Optimal Iteration Count for 10B Tokens | Generated by AI
Based on your config, let me calculate whether 100,000 iterations is appropriate for 10B tokens of FineWeb:
Current Token Throughput
With your config:
- Batch size: 16
- Block size: 1024 tokens
- Gradient accumulation: 64
Effective batch size tokens = 16 × 1024 × 64 = 1,048,576 tokens (~1M tokens per iteration)
Total tokens over 100K iterations = 100,000 × 1M = 100B tokens
For 10B Tokens
To process 10B tokens:
- Required iterations = 10B ÷ 1M = ~10,000 iterations
Answer
No, you don’t need 100K iterations for 10B tokens.

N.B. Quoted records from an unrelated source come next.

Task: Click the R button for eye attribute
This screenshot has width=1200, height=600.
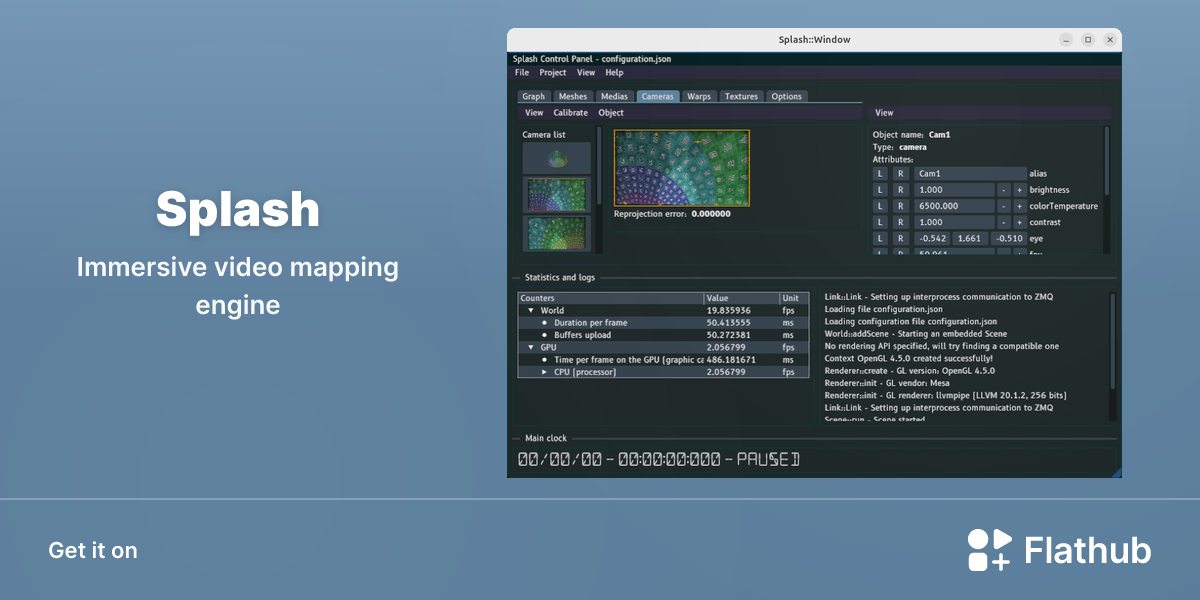Action: (900, 238)
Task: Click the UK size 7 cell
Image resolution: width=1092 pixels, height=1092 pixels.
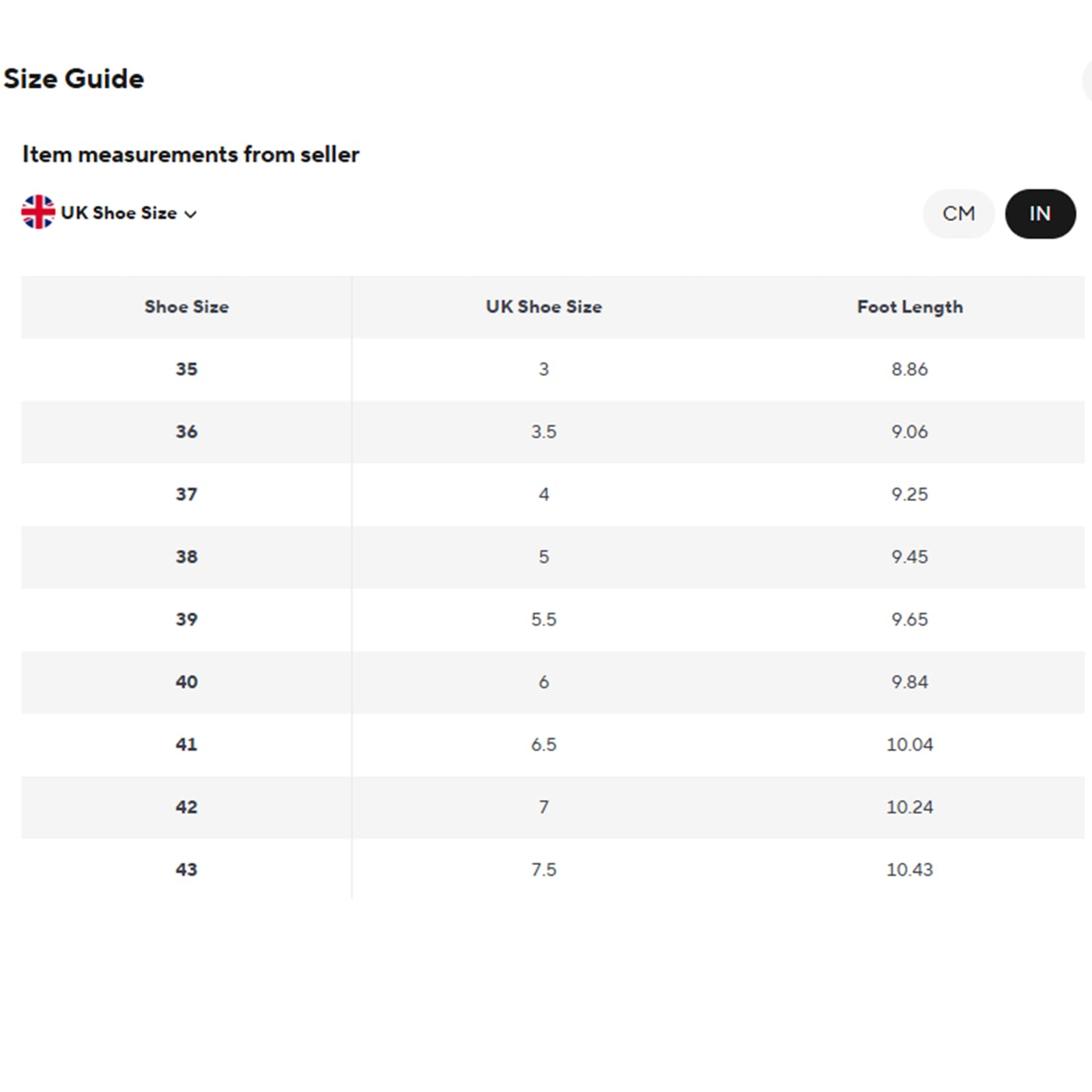Action: [x=544, y=807]
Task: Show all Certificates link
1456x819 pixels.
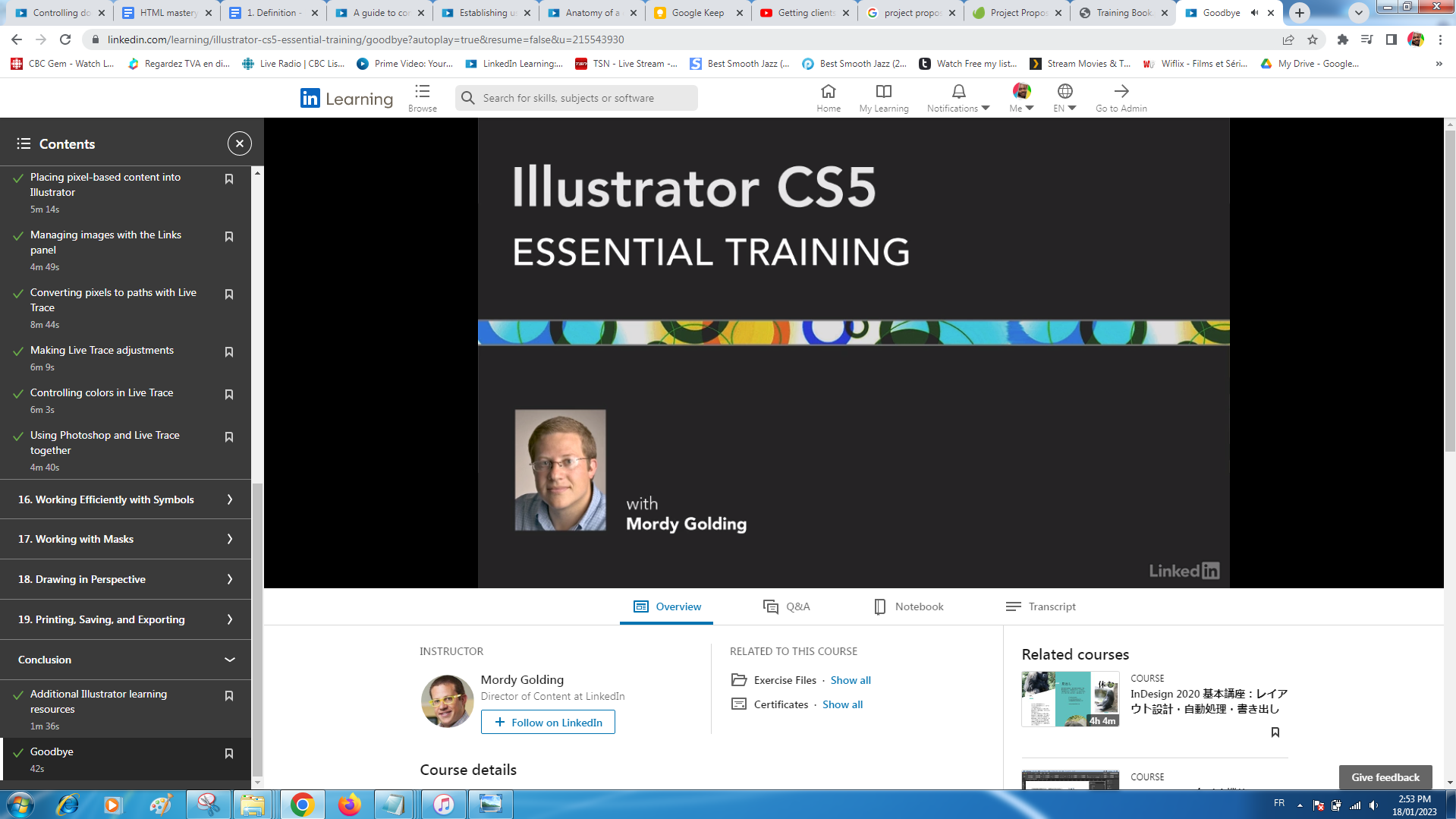Action: click(x=842, y=704)
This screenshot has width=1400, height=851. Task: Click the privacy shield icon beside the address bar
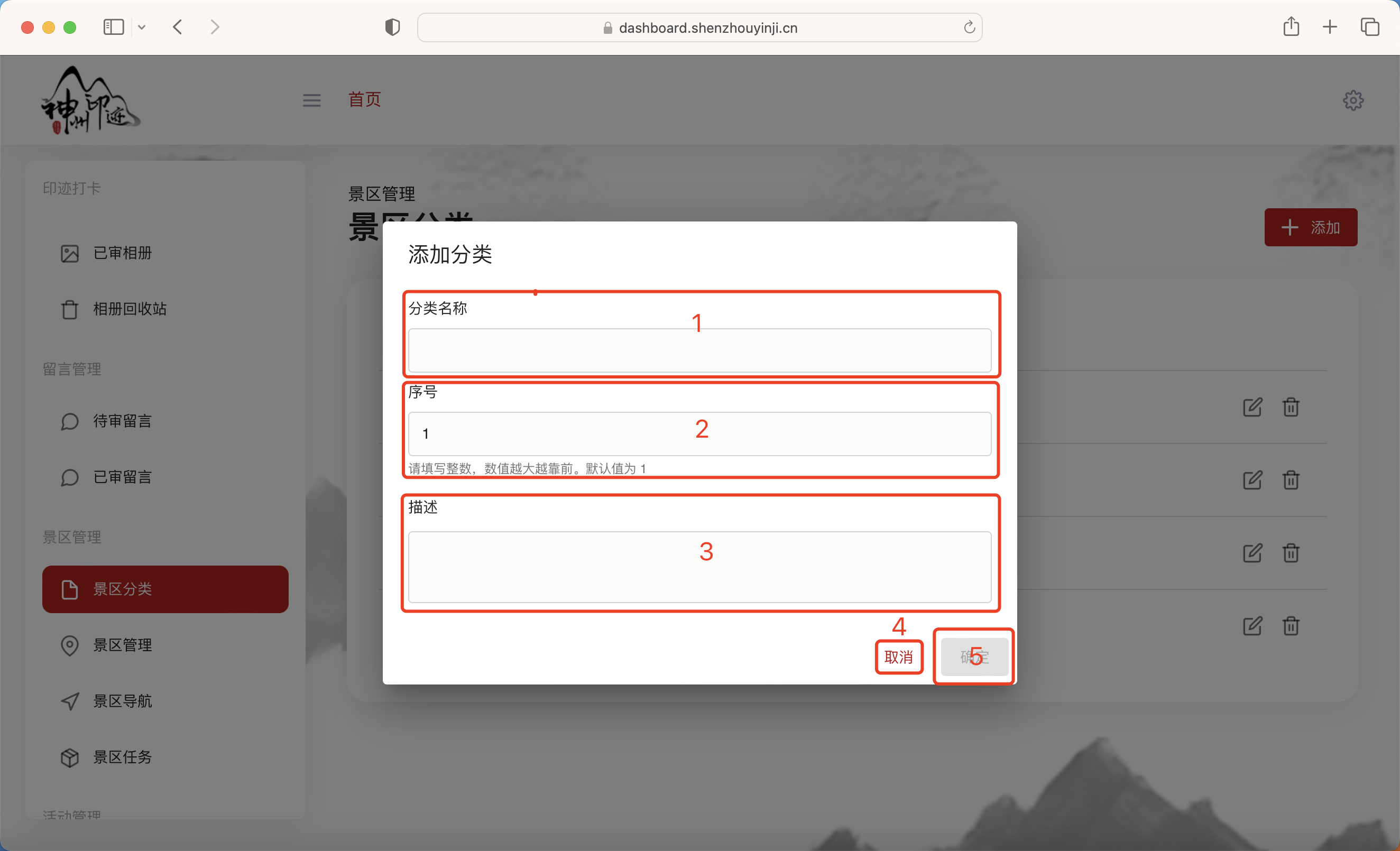392,27
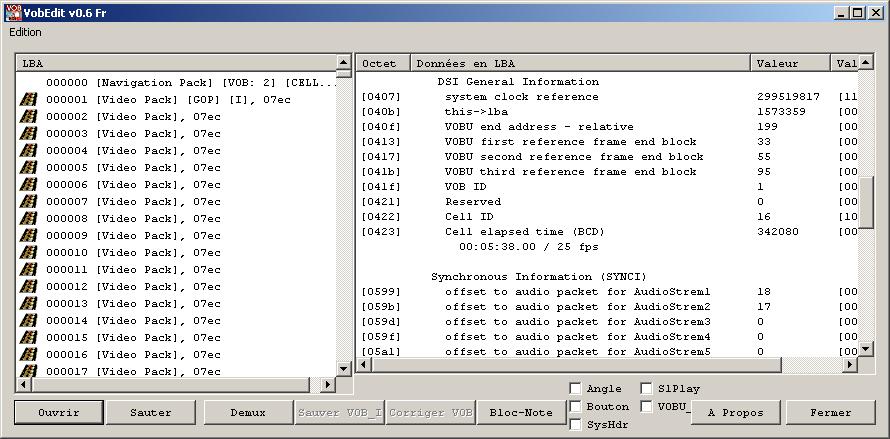Tick the S1Play checkbox

[x=646, y=389]
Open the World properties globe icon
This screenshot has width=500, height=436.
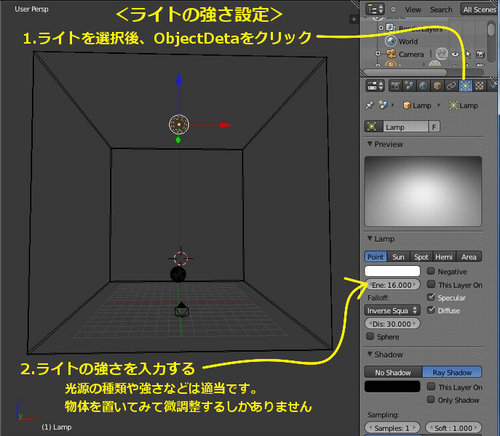coord(423,86)
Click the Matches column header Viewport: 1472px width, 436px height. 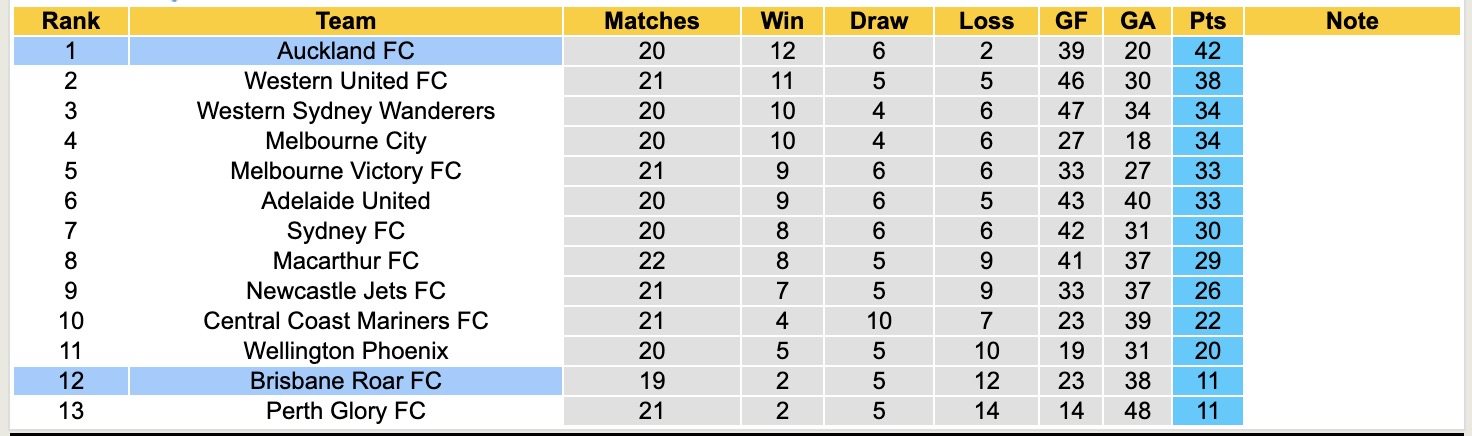coord(652,21)
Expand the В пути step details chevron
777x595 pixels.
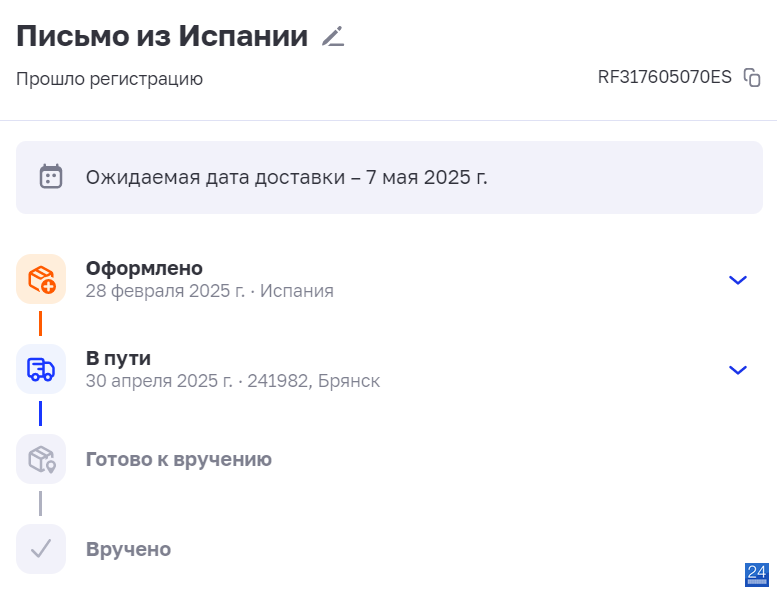pos(738,370)
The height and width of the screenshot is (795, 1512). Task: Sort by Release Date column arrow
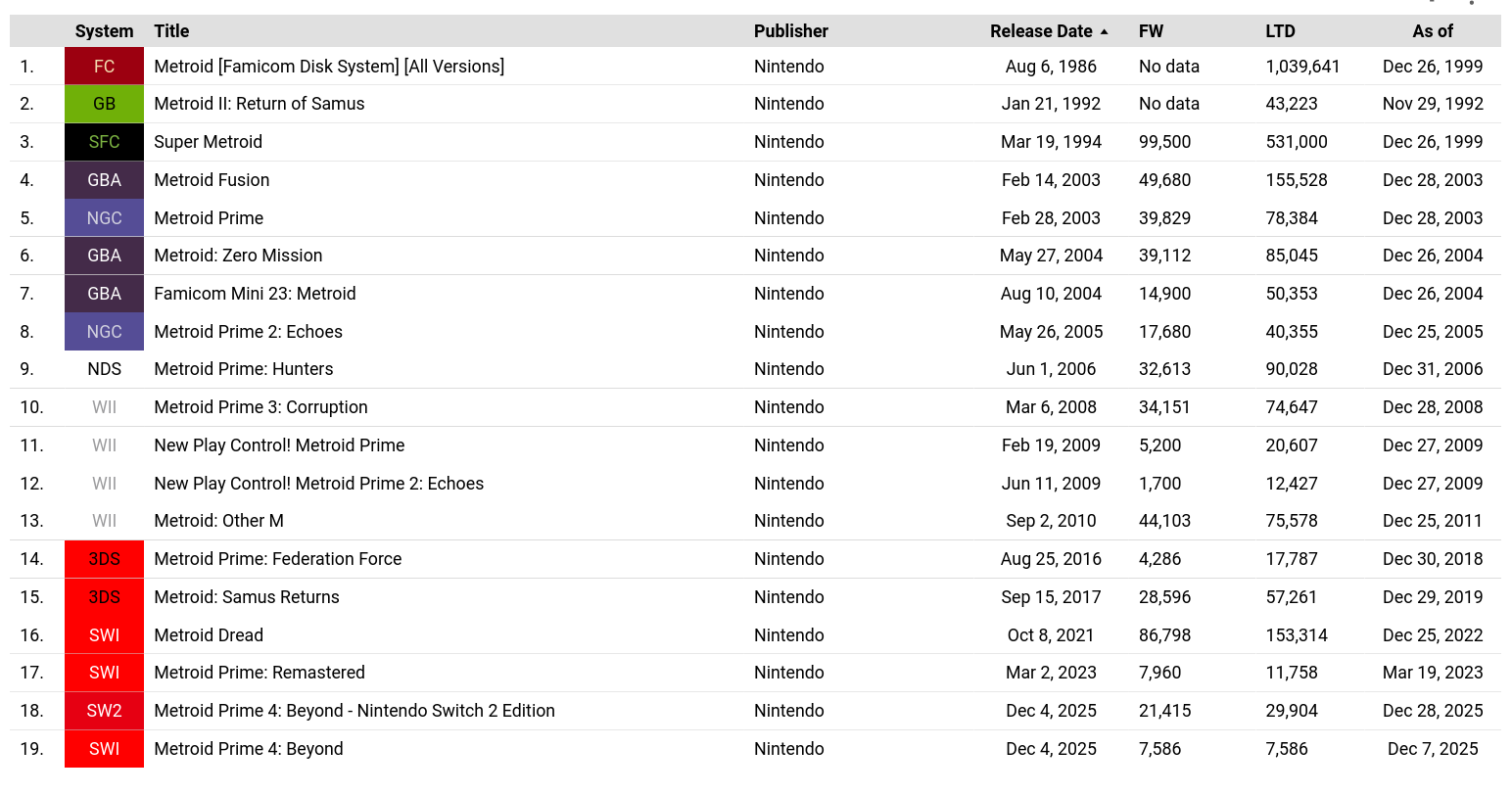click(x=1104, y=31)
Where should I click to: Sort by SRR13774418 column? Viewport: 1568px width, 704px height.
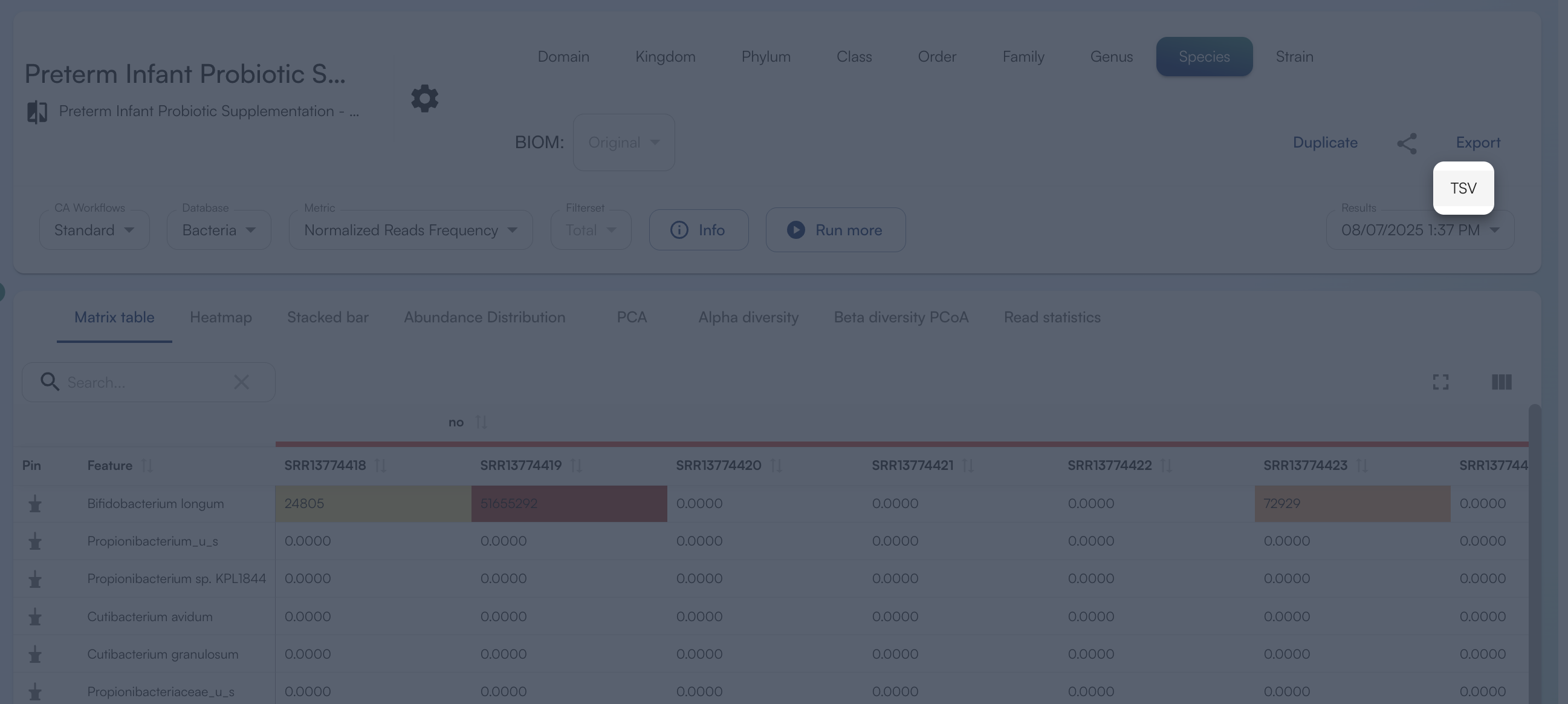click(x=380, y=465)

With your current batch size, 100K iterations would process 100B tokens — that’s 10× your intended 10B dataset.
Suggested Configurations
For 10B tokens (as implied in comments):
max_iters = 10000 # Actually ~10B tokens
lr_decay_iters = 10000
# Keep warmup_iters = 500 (5% of total is reasonable)
For 100B tokens (if you want to use 100K iters):
max_iters = 100000 # ~100B tokens
# This would be a 100B token run, suitable for larger pretraining
If you want to keep 100K but match 10B:
# Option 1: Reduce batch size
gradient_accumulation_steps = 6 # 6 instead of 64
batch_size = 16
# Results in ~100K tokens/iteration × 100K = 10B tokens
# Option 2: Reduce block size
block_size = 256 # instead of 1024
# Results in ~262K tokens/iteration × 100K = 26B tokens
Recommendation
For 10B tokens on a 1.5B parameter model, 10K iterations is appropriate. The original 100K iterations comment seems to assume a much smaller batch size or longer training run. Stick with 10K iterations for your 10B token target.